The most successful protest movements in history have been the ones that have set their own agendas. Whether abolitionists, women’s suffrage advocates, or civil rights activists, progressive change movements have gained influence by disrupting politics as usual — not by slavishly aligning themselves with electoral parties. [...]
Comparisons to the Tea Party also are of limited utility. Current protesters need not mimic the goals and tactics of the Tea Party, as observers fixated on electoral dividends of activism have recommended. Initially a product of populist anger, the Tea Party evolved into a “grasstops” endeavor funded by Washington lobbyists and think tanks and aligned with the Republican Party. [...]

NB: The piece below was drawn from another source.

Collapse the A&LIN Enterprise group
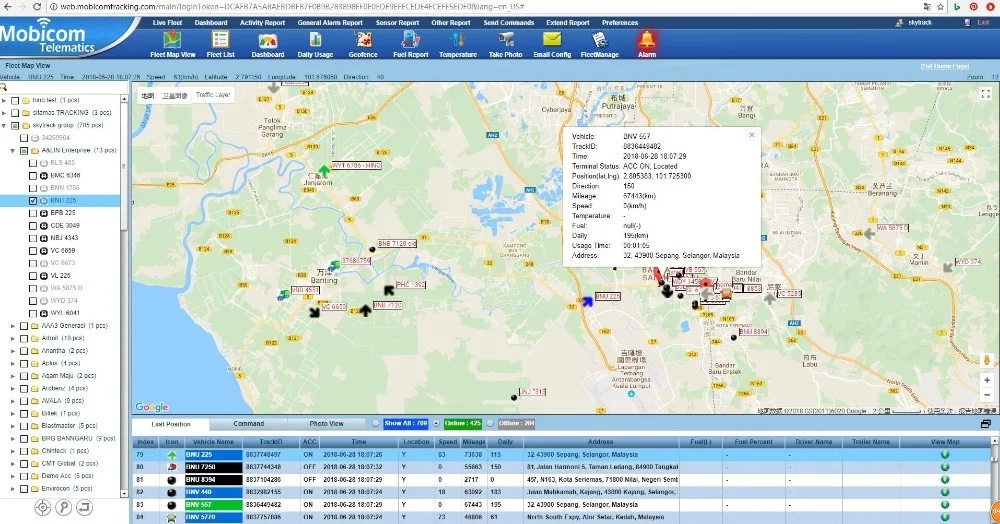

Current demonstrations are part of a wave of activism that stretches back to the anti-World Trade Organization protests of the 1990s and includes the battle for a $15-an-hour minimum wage, Occupy Wall Street, Black Lives Matter, and grassroots anger over big bank bailouts that gave rise to the early Tea Party movement. Like these predecessors, the current wave of activism bespeaks many Americans’ sense that electoral politics — and the political process and policies that result from it — are ineffective and, in some instances, rotten to the core. [...]
Because the protests are a byproduct of the popular disdain for politics as we know it, it is perverse to view the new waves of activism only in terms of what they mean for the two major political parties. For many of those who have turned to the streets to protest, the major parties are a part of the problem — not the solution to what ails society.